Which struck me as a flaccid, hand-waving gesture to the “gaming is bad for you” crowd. The WHO itself recognized that “gaming disorder affects only a small proportion of people who engage in digital- or video-gaming activities.” I’d like to see more research into how OWGs can be used to stimulate the minds of seniors and disabled people who don;t have much if any physical mobility. Some work has been done with VR in that area.

They concluded, “Future research may investigate the long-term effects of regular engagement with open-world games and explore their potential therapeutic applications for managing stress and anxiety.”

*** Freud wrote in Civilization and Its Discontents, “…what decides the purpose of life is simply the programme of the pleasure principle.” This also applies to games. If a game is too grindy, it ceases to be fun. But a game also needs challenges that force the player to overcome. Freud continued, “When any situation that is desired by the pleasure principle is prolonged, it only produces a feeling of mild contentment. We are so made that we can derive intense enjoyment only from a contrast and very little from a state of things.” Finding the balance is the first task of the game designers.

**** More initialisms: MMORPGs are Massive Multiplayer Online RPGs. For example, World of Warcraft, Neverwinter. ARPGs are Action RPGs. For example, the Borderlands franchise. Some of these games are solo — Hogwart’s Legacy and the Assassin’s Creed games for example — others may be co-op so one or more friends can connect via the internet — the Sniper Elite, Borderlands, games for example. Minecraft, a massively popular game of building, crafting, exploring, and survival, is also an OWG, but reduces the computing load by using low-resolution textures called voxels, which has allowed it to be played on a wide range of devices.

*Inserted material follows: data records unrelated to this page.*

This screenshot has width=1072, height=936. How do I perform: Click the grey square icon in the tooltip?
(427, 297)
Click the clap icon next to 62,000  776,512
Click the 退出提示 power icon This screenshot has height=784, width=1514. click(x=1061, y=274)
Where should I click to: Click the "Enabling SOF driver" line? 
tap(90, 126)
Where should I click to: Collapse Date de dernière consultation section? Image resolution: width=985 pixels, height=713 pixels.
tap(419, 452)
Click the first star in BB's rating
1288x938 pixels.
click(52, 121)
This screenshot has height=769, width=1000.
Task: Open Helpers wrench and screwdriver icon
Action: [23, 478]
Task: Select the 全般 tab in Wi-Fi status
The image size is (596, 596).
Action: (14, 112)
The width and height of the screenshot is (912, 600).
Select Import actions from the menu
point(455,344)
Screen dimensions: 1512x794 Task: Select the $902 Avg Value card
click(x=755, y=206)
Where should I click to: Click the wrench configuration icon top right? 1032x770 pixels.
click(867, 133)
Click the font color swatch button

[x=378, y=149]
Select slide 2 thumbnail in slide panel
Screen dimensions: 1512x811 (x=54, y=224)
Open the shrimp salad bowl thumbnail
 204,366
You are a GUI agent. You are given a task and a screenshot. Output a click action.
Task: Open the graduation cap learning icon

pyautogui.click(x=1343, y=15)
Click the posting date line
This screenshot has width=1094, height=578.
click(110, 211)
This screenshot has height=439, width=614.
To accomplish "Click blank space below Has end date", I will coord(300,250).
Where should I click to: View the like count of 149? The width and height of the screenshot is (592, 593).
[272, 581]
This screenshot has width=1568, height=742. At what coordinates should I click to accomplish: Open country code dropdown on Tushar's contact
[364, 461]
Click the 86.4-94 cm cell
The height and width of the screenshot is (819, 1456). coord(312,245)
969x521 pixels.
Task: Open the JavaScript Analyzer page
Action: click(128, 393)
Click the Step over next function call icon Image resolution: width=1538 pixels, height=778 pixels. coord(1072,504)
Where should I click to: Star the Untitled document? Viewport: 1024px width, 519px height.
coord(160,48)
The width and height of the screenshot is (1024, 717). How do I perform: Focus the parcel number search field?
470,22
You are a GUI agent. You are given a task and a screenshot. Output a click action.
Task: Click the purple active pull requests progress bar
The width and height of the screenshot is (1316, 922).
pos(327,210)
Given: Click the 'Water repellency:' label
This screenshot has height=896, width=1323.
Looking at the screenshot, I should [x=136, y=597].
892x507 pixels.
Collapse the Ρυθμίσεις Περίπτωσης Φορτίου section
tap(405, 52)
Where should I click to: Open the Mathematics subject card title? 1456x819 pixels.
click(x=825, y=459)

***** Although Senet boards and pieces were rediscovered in archaeological digs in Egypt, in the 1930s, no set of rules was found. Various sets of rules have been proposed, and versions of the game are available commercially today. Another ancient Egyptian game found in tombs is Hounds and Jackals. The Royal Game of Ur was an ancient Mesopotamian game, dated 2400-2600 BCE. Chess is a relative latecomer: it was first introduced as chaturanga around 700 CE and spread throughout Europe via the Middle East. Playing cards were invented even later, in China sometime in the 9th century CE, but didn’t arrive in Europe until the late 14th century.

Words: 2,360

One comment

  1. https://www.ncesc.com/gaming-pedia/what-is-the-difference-between-open-world-and-closed-world-games/
    What is an example of a closed world game?
    An example of a closed world game is The Sims, City Skylines, and the Rollercoaster Tycoon franchise. These games have a specific story line that the player needs to follow. While they offer a wide range of gameplay options and freedom of choice, they do not allow the players to actively explore and discover worlds. Instead, they provide specific play spaces.

    What is considered an open-world game?
    In video games, an open world is a virtual world in which the player can approach objectives freely, as opposed to a world with more linear and structured gameplay. Notable examples of open world games include The Legend of Zelda, Grand Theft Auto III, and Minecraft. These games provide players with the freedom to explore and discover the virtual world at their own pace.